> **Istruzioni**:
A. Ricopia senza modifiche il passo dell'articolo sulla fuga dei brand italiani all'estero da "Di fronte all’evidenza" a "dei redditi aziendali.".
B. Rispondi alle seguenti domande sull'articolo dedicato alla fuga dei brand italiani all'estero.
(i) In quale paese si trasferisce la Fiat?
(ii) Quale azienda attraversa la Manica?
(iii) Quali beni intangibili vuole detassare il governo?
C. Prosegui l'articolo sulla fuga dei brand italiani all'estero a partire dall'ultima frase riportata.

> **Testo del documento**:

Fuga dei brand italiani all’estero, l’Italia propone sconto fiscale del 50%

Ci siamo abituati ormai, alla fuga dei nostri cervelli perchè in Italia non si trova lavoro nella ricerca, poi la fuga dei nostri migliori brand all’estero. Prima hanno fatto le valigie marchi come Prada, e alcuni centri della farmaceutica battenti bandiera nazionale, ora la Fiat si alloca in Olanda, mentre la GTech (Lottomatica) attraversa la Manica.

Di fronte all’evidenza si cerca di correre ai ripari (magari pensarci prima non sarebbe male che ne dite?) e il governo, per disincentivare la grande fuga delle imprese nazionali all’estero, si prepara a lanciare un progetto di detassazione per ciò che abbiamo di più prezioso e che fa la differenza: marchi, know-how e brevetti. I cosiddetti “beni intangibili” che, a fianco di lavoro e produzione, sono il motore dei redditi aziendali.

> **Dati archiviati**:

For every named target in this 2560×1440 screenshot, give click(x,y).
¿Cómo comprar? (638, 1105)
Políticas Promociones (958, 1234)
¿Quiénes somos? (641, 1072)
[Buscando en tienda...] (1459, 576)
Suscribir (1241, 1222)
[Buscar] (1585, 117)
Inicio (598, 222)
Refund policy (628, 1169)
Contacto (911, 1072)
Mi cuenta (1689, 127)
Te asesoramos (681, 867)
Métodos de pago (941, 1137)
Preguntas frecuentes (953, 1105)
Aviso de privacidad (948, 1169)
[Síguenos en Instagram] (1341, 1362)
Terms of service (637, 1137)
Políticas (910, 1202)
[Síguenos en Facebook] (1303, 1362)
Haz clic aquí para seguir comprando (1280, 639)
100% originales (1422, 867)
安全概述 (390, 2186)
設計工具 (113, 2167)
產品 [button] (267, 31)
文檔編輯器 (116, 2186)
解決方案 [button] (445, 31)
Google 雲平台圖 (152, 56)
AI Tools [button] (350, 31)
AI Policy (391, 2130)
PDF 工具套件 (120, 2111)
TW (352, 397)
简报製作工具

> **Soluzioni degli esercizi**:
A.
Di fronte all’evidenza si cerca di correre ai ripari (magari pensarci prima non sarebbe male che ne dite?) e il governo, per disincentivare la grande fuga delle imprese nazionali all’estero, si prepara a lanciare un progetto di detassazione per ciò che abbiamo di più prezioso e che fa la differenza: marchi, know-how e brevetti. I cosiddetti “beni intangibili” che, a fianco di lavoro e produzione, sono il motore dei redditi aziendali.

B.
(i) In Olanda.
(ii) La GTech (Lottomatica).
(iii) Marchi, know-how e brevetti.

C.
Il ministero dello Sviluppo Economico con il ministero del Tesoro ha lavorato ad un provvedimento che potrebbe già oggi essere posto all’attenzione del Consiglio dei ministri. Nel provvedimento dovrebbero esserci anche nuovi incentivi per la ricerca e lo sviluppo, sotto forma di una defiscalizzazione dei nuovi investimenti aggiuntivi in questo campo. Stefano Simontacchi, direttore del Transfer Pricing Research Center dell’Università di Leiden in Olanda e managing partner dello studio legale Bonelli Erede e Pappalardo ha osservato: “L’Ocse ha quantificato tra il 20 e il 34% il contributo alla crescita della produttività delle spese per innovazione”. E non a caso diversi Paesi (Olanda, Gran Bretagna e Lussemburgo su tutti) hanno messo a punto regimi fiscali favorevoli per brevetti & C., calamitando gli investimenti e le entrate fiscali di molte multinazionali.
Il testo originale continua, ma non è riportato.